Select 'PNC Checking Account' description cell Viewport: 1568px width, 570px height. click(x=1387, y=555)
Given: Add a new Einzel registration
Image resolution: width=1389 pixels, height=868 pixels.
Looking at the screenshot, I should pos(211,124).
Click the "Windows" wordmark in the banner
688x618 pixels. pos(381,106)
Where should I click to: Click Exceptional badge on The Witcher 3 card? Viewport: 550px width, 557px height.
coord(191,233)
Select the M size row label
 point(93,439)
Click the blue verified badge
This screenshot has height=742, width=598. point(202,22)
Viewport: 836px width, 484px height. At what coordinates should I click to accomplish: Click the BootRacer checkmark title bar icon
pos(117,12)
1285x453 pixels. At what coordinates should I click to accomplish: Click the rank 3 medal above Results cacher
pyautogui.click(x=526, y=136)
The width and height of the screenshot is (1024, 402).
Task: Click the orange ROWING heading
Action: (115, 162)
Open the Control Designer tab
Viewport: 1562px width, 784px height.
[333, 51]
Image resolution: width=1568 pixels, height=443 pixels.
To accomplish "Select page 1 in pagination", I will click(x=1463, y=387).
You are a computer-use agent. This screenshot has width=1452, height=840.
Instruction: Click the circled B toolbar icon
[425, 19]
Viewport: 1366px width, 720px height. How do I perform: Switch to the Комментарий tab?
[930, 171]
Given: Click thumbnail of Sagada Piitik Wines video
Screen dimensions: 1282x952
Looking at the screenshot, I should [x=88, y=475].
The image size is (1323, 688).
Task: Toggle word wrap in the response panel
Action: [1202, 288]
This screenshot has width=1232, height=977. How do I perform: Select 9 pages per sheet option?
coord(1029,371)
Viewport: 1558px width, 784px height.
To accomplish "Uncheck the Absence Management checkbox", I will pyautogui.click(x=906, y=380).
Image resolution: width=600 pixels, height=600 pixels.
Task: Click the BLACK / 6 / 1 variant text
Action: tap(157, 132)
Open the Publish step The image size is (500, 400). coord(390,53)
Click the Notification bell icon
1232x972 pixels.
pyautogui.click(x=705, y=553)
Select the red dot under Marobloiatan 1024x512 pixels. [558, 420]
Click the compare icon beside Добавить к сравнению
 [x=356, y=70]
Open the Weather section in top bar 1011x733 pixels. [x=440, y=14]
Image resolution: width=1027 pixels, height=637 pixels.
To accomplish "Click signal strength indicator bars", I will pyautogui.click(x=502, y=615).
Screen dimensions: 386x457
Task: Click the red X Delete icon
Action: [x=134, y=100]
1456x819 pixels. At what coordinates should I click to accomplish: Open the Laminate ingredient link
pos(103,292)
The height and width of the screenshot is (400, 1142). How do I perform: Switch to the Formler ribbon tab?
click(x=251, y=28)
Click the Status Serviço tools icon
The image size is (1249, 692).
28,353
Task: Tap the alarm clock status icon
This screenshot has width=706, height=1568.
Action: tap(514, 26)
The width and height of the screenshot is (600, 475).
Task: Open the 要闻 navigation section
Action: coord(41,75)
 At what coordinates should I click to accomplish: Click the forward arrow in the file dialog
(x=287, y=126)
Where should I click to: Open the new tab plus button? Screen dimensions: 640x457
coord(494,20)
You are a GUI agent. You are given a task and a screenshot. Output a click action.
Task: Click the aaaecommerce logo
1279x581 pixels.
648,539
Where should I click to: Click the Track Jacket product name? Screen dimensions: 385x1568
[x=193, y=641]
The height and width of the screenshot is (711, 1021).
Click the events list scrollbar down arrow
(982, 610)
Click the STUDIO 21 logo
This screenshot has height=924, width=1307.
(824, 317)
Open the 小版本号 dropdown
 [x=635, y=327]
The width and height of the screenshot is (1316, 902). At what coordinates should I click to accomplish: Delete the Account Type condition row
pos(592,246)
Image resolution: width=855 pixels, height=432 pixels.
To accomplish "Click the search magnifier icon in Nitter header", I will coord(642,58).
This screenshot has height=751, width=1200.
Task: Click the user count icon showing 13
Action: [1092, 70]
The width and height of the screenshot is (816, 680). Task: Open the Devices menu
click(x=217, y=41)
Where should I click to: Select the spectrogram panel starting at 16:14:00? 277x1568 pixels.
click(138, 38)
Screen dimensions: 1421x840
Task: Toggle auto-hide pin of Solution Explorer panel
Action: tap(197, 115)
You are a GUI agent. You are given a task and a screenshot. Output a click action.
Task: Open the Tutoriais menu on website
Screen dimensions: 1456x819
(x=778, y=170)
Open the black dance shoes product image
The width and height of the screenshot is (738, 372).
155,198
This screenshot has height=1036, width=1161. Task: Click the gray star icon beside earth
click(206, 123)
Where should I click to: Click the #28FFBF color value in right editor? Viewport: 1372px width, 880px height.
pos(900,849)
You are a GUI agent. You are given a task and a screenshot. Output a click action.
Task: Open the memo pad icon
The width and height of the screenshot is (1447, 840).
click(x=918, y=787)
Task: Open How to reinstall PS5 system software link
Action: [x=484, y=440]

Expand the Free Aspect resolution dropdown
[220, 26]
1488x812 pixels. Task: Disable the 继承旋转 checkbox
====
--- The problem ---
A word-for-word restatement of every record above is expected.

--- Response to the exercise ---
Select 'PNC Checking Account' description cell Viewport: 1568px width, 570px height. click(x=1387, y=555)
Given: Add a new Einzel registration
Image resolution: width=1389 pixels, height=868 pixels.
Looking at the screenshot, I should pos(211,124).
Click the "Windows" wordmark in the banner
688x618 pixels. pos(381,106)
Where should I click to: Click Exceptional badge on The Witcher 3 card? Viewport: 550px width, 557px height.
coord(191,233)
Select the M size row label
 point(93,439)
Click the blue verified badge
This screenshot has height=742, width=598. point(202,22)
Viewport: 836px width, 484px height. At what coordinates should I click to accomplish: Click the BootRacer checkmark title bar icon
pos(117,12)
1285x453 pixels. At what coordinates should I click to accomplish: Click the rank 3 medal above Results cacher
pyautogui.click(x=526, y=136)
The width and height of the screenshot is (1024, 402).
Task: Click the orange ROWING heading
Action: (115, 162)
Open the Control Designer tab
Viewport: 1562px width, 784px height.
[333, 51]
Image resolution: width=1568 pixels, height=443 pixels.
To accomplish "Select page 1 in pagination", I will click(x=1463, y=387).
You are a computer-use agent. This screenshot has width=1452, height=840.
Instruction: Click the circled B toolbar icon
[425, 19]
Viewport: 1366px width, 720px height. How do I perform: Switch to the Комментарий tab?
[930, 171]
Given: Click thumbnail of Sagada Piitik Wines video
Screen dimensions: 1282x952
Looking at the screenshot, I should [x=88, y=475].
The image size is (1323, 688).
Task: Toggle word wrap in the response panel
Action: [1202, 288]
This screenshot has width=1232, height=977. How do I perform: Select 9 pages per sheet option?
coord(1029,371)
Viewport: 1558px width, 784px height.
To accomplish "Uncheck the Absence Management checkbox", I will pyautogui.click(x=906, y=380).
Image resolution: width=600 pixels, height=600 pixels.
Task: Click the BLACK / 6 / 1 variant text
Action: tap(157, 132)
Open the Publish step The image size is (500, 400). coord(390,53)
Click the Notification bell icon
1232x972 pixels.
pyautogui.click(x=705, y=553)
Select the red dot under Marobloiatan 1024x512 pixels. [558, 420]
Click the compare icon beside Добавить к сравнению
 [x=356, y=70]
Open the Weather section in top bar 1011x733 pixels. [x=440, y=14]
Image resolution: width=1027 pixels, height=637 pixels.
To accomplish "Click signal strength indicator bars", I will pyautogui.click(x=502, y=615).
Screen dimensions: 386x457
Task: Click the red X Delete icon
Action: [x=134, y=100]
1456x819 pixels. At what coordinates should I click to accomplish: Open the Laminate ingredient link
pos(103,292)
The height and width of the screenshot is (400, 1142). How do I perform: Switch to the Formler ribbon tab?
click(x=251, y=28)
Click the Status Serviço tools icon
The image size is (1249, 692).
28,353
Task: Tap the alarm clock status icon
This screenshot has width=706, height=1568.
Action: tap(514, 26)
The width and height of the screenshot is (600, 475).
Task: Open the 要闻 navigation section
Action: coord(41,75)
 At what coordinates should I click to accomplish: Click the forward arrow in the file dialog
(x=287, y=126)
Where should I click to: Open the new tab plus button? Screen dimensions: 640x457
coord(494,20)
You are a GUI agent. You are given a task and a screenshot. Output a click action.
Task: Click the aaaecommerce logo
1279x581 pixels.
648,539
Where should I click to: Click the Track Jacket product name? Screen dimensions: 385x1568
[x=193, y=641]
The height and width of the screenshot is (711, 1021).
Click the events list scrollbar down arrow
(982, 610)
Click the STUDIO 21 logo
This screenshot has height=924, width=1307.
(824, 317)
Open the 小版本号 dropdown
 [x=635, y=327]
The width and height of the screenshot is (1316, 902). At what coordinates should I click to accomplish: Delete the Account Type condition row
pos(592,246)
Image resolution: width=855 pixels, height=432 pixels.
To accomplish "Click the search magnifier icon in Nitter header", I will coord(642,58).
This screenshot has height=751, width=1200.
Task: Click the user count icon showing 13
Action: [1092, 70]
The width and height of the screenshot is (816, 680). Task: Open the Devices menu
click(x=217, y=41)
Where should I click to: Select the spectrogram panel starting at 16:14:00? 277x1568 pixels.
click(138, 38)
Screen dimensions: 1421x840
Task: Toggle auto-hide pin of Solution Explorer panel
Action: tap(197, 115)
You are a GUI agent. You are given a task and a screenshot. Output a click action.
Task: Open the Tutoriais menu on website
Screen dimensions: 1456x819
(x=778, y=170)
Open the black dance shoes product image
The width and height of the screenshot is (738, 372).
155,198
This screenshot has height=1036, width=1161. Task: Click the gray star icon beside earth
click(206, 123)
Where should I click to: Click the #28FFBF color value in right editor? Viewport: 1372px width, 880px height.
pos(900,849)
You are a GUI agent. You are given a task and a screenshot. Output a click action.
Task: Open the memo pad icon
The width and height of the screenshot is (1447, 840).
click(x=918, y=787)
Task: Open How to reinstall PS5 system software link
Action: [x=484, y=440]

Expand the Free Aspect resolution dropdown
[220, 26]
1488x812 pixels. Task: Disable the 继承旋转 checkbox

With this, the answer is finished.